SXSW Review: Frances Ferguson


Frances Ferguson is bored. She’s a 25-year-old substitute teacher with a dead marriage and a mother who is just as annoyed with her daughter as her daughter is with her. One day at school, she meets a student and, as dry and awkward flirtation ensues, eventually sleeps with him. As the consequences play out, Fran handles each challenge with the same dry and terse cynicism the entire way through. As the film’s narrator states so eloquently early in the film,

“Fran knew she was supposed to feel something, but she couldn’t think what”

Francis Ferguson
Director: Bob Byington
Rating: NR
Release Date: TBD

This film isn’t going to appeal to a large audience, and that intent is known from the start. We first meet Fran (Kaley Wheless) as she calmly argues with her mother while screaming internally (something we experience multiple times throughout the film). She never expresses an emotion beyond discontent and often speaks in exaggerated sarcasm. In one scene, Fran says she’s allergic to chocolate before taking a bite of a cupcake and overdramatically falling to the floor like a 5-year-old being asked to put toys away.

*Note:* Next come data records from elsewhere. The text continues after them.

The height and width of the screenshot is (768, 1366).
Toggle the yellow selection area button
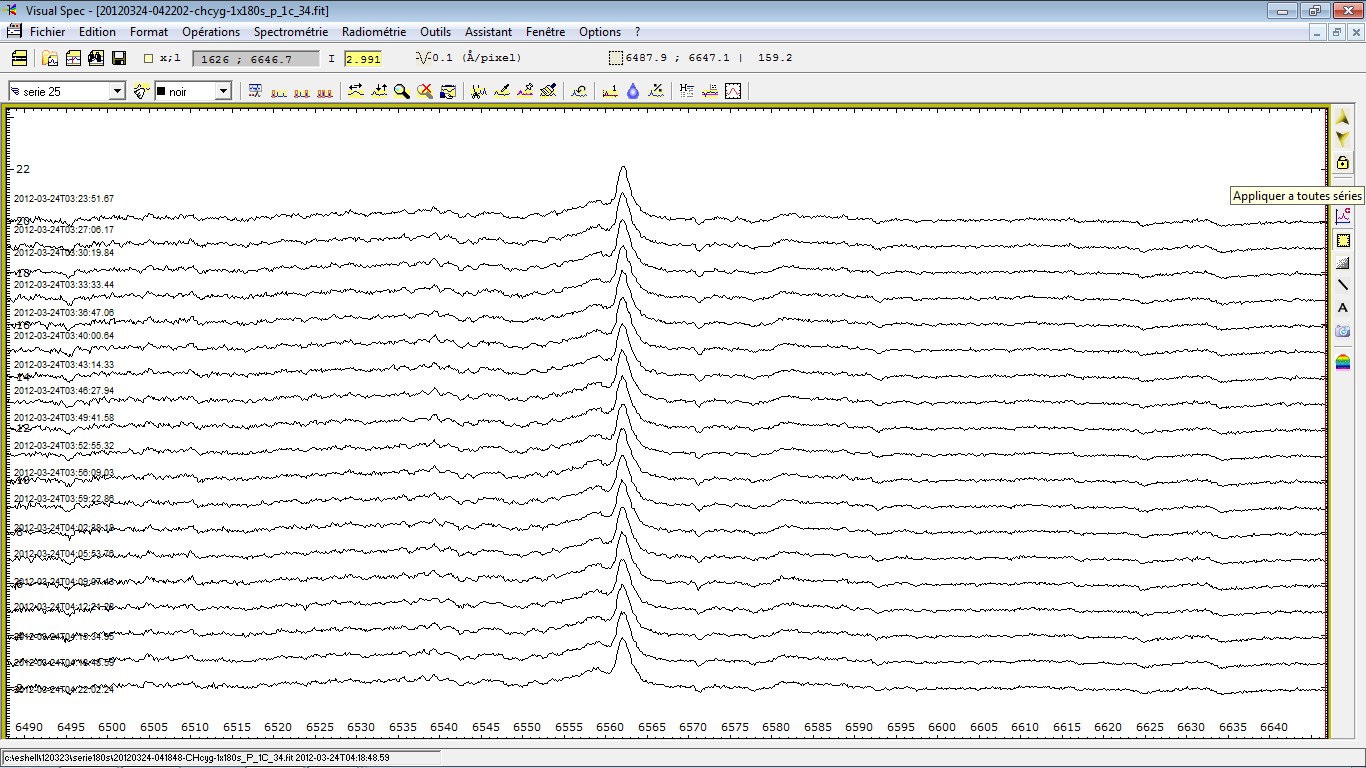[1343, 240]
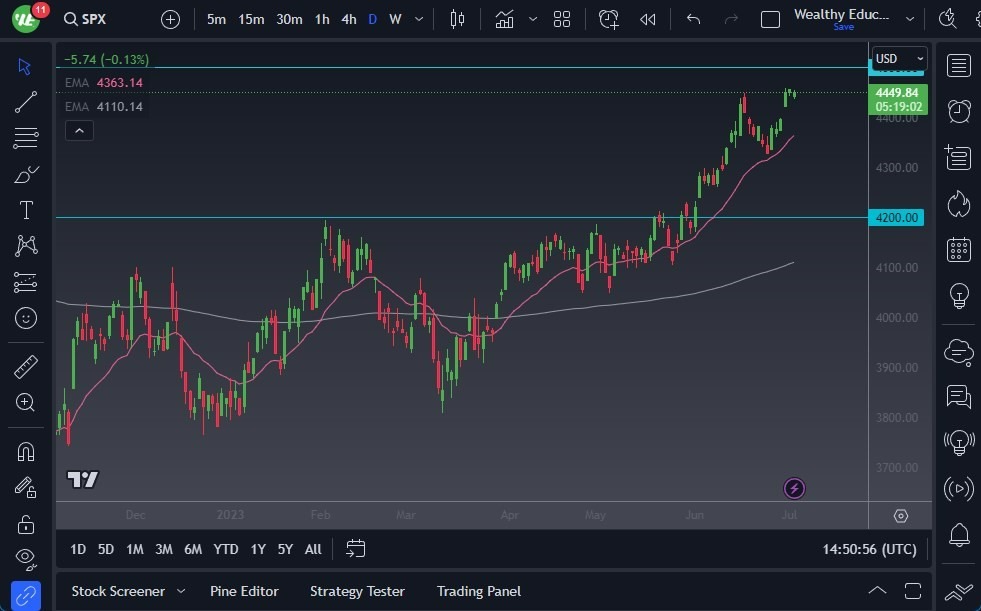Select the ruler measure tool
The image size is (981, 611).
pos(26,367)
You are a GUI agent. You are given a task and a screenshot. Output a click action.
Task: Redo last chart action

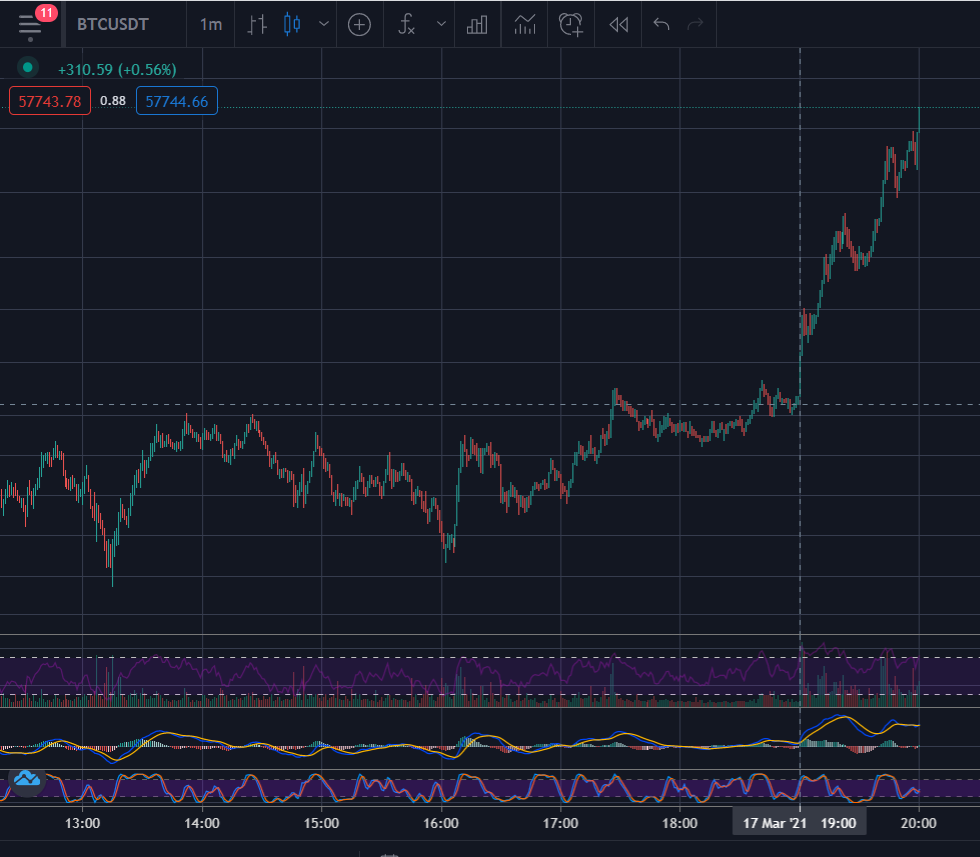coord(695,24)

As the movie unfolds, the narrator (Nick Offerman) provides insight on Fran that allows her character to retain in her dynamic while still providing viewers with some semblance of depth, however shallow it may be. After she’s arrested and her husband (Keith Poulson) finds out via the news, he asks her when she was going to tell him. She casually responds, “I was going to wait as long as possible.” She’s a mid-twenties millennial with added dissociation. 

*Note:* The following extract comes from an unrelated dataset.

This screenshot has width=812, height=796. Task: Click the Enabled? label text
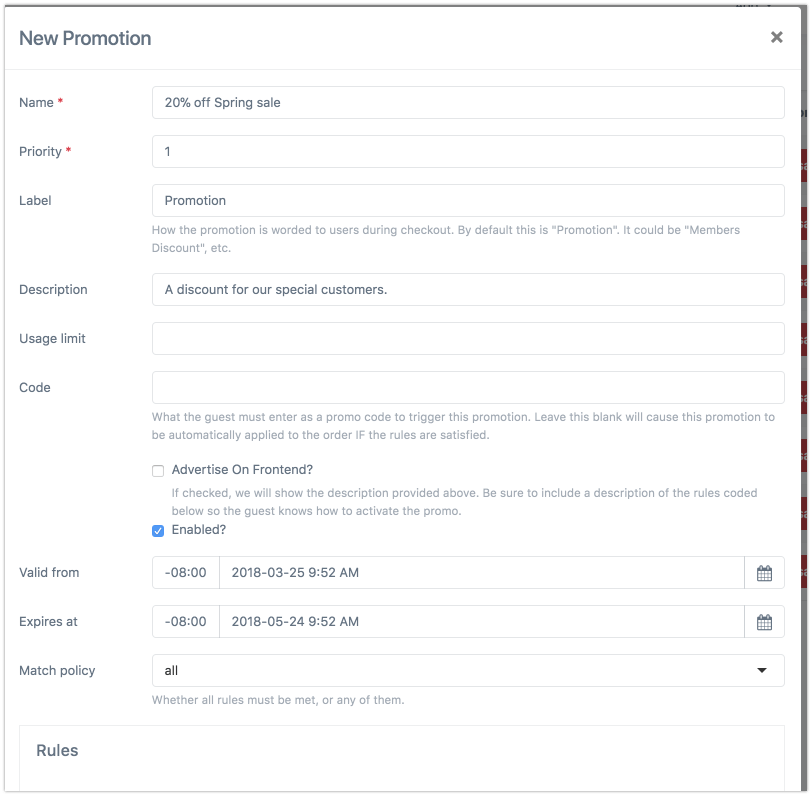click(x=199, y=530)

During one scene with her therapist (she meets with a therapist, parole officer, and attends a group therapy session). He asks what the variable is between her and her failed relationships. She replies, “I’m the variable. I’m the one who doesn’t get along with all of them. Except my father, we get along.” When asked why she thinks that’s the case, she reminds the therapist that her father is dead. Is she really the dysfunctional one? Her mother isn’t much of a mother and she and her husband aren’t in love with each other. Why are they together in the first place?

Part of the problem with a movie like this is it chooses not to dive deeper into established relationships between characters. Fran and her husband only have a few scenes together, each one just a cynical back and forth between the two. We don’t see much of Fran as a mother, or as a daughter. Even the narrator tells us when we’ve seen the last of a character, encouraging viewers to immediately forget about that person. The focus is on Fran, but her story never feels fully developed.

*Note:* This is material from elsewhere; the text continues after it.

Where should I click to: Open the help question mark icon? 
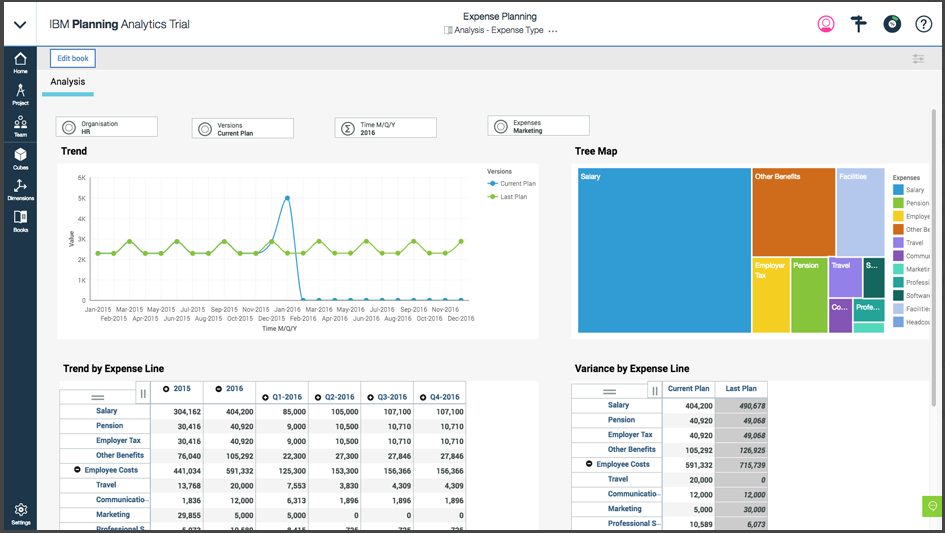tap(923, 24)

Fran’s action with her student is more out of apathy than anything. As quickly as it begins, it’s broken off and she’s shipped off to trial. The boredom of her life reflects in the film itself. As mentioned earlier, the style, pacing, and storytelling itself are not going to garner mainstream appeal. Wheless does a fine job portraying the detached Ferguson, and Poulson as her equally detached husband suits the role. Beyond them and Offerman’s voiceovers, the cast feels underqualified and unrealistic. A slow-paced movie can work with the right people, but unfortunately, these flaws detract from the film itself.

One thing the film sheds light on is how Fran is perceived by others once she’s out of prison. Her group therapy advisor attempts to flirt with her because he knows what she did. She gets looks from others, men and women alike, judging her silently or otherwise. At one point, she finally addresses the fact that she’s a sex offender and how she sees the shade being thrown her way.

Frances Ferguson has its moments, namely Wheless’ laconic character, but is generally not engaging enough to maintain a general audience’s attention. There’s a niche for this type of film that viewers with peculiar tastes may find more agreeable.